- **Task to complete**: Write out precisely the lines beginning with the line that contains "Cara Merawat Dashboard" and ending with the last line of the entries, and no other lines.

- **Records for this exercise**:
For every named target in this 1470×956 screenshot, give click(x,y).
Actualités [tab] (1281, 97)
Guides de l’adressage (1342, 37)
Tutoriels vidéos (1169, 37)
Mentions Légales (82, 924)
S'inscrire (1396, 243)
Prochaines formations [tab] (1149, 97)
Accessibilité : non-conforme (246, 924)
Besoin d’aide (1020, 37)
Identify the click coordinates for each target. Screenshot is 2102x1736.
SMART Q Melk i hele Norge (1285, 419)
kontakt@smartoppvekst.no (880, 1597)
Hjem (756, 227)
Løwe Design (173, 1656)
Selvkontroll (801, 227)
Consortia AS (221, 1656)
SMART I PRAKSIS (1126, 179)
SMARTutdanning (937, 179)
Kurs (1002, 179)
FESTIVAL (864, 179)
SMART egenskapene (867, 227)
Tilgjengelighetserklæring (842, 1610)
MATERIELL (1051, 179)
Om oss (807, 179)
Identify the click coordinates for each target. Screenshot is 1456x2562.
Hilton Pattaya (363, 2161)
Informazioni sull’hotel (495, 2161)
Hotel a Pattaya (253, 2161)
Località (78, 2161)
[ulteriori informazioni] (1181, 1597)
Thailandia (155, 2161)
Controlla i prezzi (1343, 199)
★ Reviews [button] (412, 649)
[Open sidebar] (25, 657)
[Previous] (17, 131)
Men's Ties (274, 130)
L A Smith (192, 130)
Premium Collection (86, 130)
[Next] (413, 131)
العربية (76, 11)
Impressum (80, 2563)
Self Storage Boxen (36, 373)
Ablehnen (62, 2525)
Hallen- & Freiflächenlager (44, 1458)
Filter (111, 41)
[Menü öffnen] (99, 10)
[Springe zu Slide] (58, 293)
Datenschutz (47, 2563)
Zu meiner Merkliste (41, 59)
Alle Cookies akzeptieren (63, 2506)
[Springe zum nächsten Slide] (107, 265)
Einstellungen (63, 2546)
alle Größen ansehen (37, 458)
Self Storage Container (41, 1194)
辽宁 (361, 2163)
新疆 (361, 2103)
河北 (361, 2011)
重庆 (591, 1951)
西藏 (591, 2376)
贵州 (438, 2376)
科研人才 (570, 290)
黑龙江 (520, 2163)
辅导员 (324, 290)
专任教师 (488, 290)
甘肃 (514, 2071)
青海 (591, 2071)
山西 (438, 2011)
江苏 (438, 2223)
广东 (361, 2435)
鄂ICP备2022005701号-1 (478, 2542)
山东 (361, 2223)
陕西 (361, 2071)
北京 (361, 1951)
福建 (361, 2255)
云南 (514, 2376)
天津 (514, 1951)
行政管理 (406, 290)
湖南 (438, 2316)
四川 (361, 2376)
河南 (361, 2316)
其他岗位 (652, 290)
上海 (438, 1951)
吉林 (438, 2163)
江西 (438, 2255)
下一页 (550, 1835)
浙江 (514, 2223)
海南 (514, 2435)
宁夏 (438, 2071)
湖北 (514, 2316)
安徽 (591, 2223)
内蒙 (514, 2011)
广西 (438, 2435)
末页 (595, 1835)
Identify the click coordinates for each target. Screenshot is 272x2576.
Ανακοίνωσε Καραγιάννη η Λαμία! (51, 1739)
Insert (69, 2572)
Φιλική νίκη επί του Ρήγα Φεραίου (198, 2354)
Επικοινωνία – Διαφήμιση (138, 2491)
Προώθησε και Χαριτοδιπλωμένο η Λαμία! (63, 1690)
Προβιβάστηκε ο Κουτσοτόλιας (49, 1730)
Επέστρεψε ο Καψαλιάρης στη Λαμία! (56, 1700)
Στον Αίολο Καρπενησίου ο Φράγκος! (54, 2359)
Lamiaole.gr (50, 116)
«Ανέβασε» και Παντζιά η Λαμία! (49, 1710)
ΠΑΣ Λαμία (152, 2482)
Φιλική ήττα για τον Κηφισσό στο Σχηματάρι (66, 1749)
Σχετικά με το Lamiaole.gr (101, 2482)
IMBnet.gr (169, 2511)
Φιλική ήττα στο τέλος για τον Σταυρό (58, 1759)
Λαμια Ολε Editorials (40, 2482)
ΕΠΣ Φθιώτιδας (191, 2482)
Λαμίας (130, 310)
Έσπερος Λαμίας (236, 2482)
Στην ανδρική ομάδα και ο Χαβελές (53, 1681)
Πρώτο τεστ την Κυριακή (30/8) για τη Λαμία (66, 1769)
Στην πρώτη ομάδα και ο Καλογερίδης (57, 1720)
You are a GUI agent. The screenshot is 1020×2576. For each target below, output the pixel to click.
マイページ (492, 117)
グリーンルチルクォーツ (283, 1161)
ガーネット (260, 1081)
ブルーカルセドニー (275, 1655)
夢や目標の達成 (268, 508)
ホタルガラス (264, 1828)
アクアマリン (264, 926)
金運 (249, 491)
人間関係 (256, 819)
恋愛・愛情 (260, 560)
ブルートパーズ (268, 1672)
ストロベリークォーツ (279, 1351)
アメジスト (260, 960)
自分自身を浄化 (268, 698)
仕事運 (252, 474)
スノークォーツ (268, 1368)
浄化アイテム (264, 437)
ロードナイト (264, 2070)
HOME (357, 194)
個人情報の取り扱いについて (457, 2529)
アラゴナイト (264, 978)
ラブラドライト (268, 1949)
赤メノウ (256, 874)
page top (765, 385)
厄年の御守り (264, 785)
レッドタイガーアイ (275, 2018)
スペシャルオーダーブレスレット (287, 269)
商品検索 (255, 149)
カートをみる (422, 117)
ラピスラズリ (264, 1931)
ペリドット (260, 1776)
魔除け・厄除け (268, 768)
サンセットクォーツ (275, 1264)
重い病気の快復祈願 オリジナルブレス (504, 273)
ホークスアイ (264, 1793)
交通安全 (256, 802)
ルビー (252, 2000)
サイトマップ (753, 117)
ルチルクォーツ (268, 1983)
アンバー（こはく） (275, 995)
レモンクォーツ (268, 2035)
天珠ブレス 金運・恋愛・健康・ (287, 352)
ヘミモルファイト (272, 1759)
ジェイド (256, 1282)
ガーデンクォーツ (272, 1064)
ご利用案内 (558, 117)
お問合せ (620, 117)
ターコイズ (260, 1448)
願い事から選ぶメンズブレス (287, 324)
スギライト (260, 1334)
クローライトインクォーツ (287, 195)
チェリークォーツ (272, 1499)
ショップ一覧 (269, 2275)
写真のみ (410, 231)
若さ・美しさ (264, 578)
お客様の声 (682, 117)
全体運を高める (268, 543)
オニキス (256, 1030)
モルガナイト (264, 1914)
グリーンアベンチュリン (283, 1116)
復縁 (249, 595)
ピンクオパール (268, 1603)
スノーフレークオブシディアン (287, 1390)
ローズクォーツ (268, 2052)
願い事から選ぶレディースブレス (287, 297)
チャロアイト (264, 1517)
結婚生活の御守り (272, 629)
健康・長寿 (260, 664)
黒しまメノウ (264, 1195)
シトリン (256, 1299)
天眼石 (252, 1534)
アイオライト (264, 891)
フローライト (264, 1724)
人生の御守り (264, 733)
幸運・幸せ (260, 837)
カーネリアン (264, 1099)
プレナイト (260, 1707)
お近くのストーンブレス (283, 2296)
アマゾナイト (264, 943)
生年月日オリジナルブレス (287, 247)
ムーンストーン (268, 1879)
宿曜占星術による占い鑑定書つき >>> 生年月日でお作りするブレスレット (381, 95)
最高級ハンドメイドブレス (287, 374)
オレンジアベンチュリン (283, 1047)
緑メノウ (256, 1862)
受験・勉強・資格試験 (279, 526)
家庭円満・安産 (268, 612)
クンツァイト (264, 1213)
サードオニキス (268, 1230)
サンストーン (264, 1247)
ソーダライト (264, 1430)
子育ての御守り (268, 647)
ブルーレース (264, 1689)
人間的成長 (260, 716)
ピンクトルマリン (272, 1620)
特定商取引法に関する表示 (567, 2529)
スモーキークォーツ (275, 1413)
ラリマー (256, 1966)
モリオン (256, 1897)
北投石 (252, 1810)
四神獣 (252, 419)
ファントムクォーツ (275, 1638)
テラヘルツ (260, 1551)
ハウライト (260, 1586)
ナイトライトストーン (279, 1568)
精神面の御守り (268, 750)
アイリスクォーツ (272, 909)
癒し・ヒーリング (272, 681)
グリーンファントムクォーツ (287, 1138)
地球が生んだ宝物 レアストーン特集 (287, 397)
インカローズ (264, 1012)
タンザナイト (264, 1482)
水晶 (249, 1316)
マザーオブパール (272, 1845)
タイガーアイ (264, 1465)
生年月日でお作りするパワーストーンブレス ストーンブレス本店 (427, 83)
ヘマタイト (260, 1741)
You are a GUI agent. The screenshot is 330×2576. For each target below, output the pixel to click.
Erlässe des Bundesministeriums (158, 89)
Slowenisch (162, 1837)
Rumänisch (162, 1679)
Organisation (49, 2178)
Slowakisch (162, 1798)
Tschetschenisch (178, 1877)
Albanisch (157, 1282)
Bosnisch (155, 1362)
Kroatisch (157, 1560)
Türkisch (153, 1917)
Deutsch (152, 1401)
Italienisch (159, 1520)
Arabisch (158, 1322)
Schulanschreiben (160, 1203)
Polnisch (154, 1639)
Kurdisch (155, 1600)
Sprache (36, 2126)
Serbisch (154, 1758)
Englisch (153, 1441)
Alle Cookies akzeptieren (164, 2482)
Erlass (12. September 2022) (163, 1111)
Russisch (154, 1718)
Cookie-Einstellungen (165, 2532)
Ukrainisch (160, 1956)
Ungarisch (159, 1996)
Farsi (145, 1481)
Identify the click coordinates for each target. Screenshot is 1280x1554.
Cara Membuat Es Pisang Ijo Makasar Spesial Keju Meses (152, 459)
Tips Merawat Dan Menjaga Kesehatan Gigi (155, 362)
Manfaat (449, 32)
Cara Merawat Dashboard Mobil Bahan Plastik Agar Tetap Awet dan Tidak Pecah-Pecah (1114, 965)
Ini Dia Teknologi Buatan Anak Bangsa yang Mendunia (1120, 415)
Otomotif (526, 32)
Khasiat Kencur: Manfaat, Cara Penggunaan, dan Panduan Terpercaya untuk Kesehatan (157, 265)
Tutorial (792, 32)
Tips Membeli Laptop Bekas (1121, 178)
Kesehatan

- **Solved problem**:
Cara Merawat Dashboard Mobil Bahan Plastik Agar Tetap Awet dan Tidak Pecah-Pecah (1114, 965)
Ini Dia Teknologi Buatan Anak Bangsa yang Mendunia (1120, 415)
Otomotif (526, 32)
Khasiat Kencur: Manfaat, Cara Penggunaan, dan Panduan Terpercaya untuk Kesehatan (157, 265)
Tutorial (792, 32)
Tips Membeli Laptop Bekas (1121, 178)
Kesehatan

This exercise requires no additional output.